▸ **What you have to do**
Filter the data below for the string "will" and copy each matching line.

:: Task data

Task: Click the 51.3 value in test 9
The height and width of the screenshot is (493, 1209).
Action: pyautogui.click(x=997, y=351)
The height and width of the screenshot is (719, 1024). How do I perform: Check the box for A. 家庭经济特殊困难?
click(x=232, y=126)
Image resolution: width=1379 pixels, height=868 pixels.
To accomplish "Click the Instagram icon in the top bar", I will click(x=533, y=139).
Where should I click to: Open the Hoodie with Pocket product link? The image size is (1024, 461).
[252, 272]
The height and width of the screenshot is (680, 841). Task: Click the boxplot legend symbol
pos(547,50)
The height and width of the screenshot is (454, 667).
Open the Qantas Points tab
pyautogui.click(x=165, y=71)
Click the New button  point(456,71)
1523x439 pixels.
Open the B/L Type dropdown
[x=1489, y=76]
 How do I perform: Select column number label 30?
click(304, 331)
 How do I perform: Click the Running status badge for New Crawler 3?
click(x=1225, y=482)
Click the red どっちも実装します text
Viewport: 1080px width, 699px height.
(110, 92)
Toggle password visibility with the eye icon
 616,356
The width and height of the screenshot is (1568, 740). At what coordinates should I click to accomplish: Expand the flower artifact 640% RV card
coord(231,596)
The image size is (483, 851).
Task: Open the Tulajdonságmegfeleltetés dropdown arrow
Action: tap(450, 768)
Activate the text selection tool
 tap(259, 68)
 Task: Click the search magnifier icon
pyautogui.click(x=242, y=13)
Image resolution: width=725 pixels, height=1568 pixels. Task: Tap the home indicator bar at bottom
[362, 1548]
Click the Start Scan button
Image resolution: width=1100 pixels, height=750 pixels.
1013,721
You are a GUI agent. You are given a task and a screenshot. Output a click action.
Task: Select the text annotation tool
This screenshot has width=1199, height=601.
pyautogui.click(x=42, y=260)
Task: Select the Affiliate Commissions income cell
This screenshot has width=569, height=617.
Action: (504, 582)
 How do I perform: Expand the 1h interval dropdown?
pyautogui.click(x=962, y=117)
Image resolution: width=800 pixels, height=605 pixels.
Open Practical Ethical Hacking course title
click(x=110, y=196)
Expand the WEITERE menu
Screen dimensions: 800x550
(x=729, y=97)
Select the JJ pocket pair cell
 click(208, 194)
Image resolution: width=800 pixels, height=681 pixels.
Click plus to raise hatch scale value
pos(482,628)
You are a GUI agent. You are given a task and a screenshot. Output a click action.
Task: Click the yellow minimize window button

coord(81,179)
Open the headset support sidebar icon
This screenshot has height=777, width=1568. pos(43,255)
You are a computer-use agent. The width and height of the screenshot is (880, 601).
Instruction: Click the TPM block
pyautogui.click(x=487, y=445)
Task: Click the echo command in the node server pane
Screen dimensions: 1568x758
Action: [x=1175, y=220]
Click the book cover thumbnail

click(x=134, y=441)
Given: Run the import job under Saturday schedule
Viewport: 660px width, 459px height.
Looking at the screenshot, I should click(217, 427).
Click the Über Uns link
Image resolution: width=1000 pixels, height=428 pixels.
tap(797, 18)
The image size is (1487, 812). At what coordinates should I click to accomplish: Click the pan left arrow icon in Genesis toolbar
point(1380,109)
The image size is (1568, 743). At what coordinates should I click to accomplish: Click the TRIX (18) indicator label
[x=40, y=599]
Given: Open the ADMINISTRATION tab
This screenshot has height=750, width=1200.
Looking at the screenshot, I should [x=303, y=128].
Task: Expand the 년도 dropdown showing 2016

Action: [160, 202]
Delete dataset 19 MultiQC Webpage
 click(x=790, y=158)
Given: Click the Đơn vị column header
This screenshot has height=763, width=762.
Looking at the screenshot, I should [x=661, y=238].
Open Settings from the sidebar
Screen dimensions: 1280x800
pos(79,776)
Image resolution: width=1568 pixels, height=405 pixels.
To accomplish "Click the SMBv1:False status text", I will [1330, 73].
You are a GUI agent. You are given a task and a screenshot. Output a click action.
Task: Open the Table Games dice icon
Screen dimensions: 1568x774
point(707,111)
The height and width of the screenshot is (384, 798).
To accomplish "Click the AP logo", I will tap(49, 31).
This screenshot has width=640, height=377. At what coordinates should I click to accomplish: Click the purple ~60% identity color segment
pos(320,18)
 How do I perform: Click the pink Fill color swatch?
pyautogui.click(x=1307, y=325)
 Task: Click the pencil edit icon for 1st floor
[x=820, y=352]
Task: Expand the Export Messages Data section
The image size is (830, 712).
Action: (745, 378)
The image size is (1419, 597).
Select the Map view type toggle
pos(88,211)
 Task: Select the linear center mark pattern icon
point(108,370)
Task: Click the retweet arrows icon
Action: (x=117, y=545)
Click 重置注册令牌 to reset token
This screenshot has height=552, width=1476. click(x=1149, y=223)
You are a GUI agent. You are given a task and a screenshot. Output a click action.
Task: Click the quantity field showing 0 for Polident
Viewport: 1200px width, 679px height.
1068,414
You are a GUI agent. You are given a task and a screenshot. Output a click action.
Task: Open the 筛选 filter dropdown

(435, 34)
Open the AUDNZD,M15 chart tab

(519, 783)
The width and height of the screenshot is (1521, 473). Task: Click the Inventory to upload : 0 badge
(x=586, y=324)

::::

▸ **Solution to the exercise**
To accomplish "Click the Instagram icon in the top bar", I will click(x=533, y=139).
To accomplish "Click the SMBv1:False status text", I will [1330, 73].
To accomplish "Click the AP logo", I will tap(49, 31).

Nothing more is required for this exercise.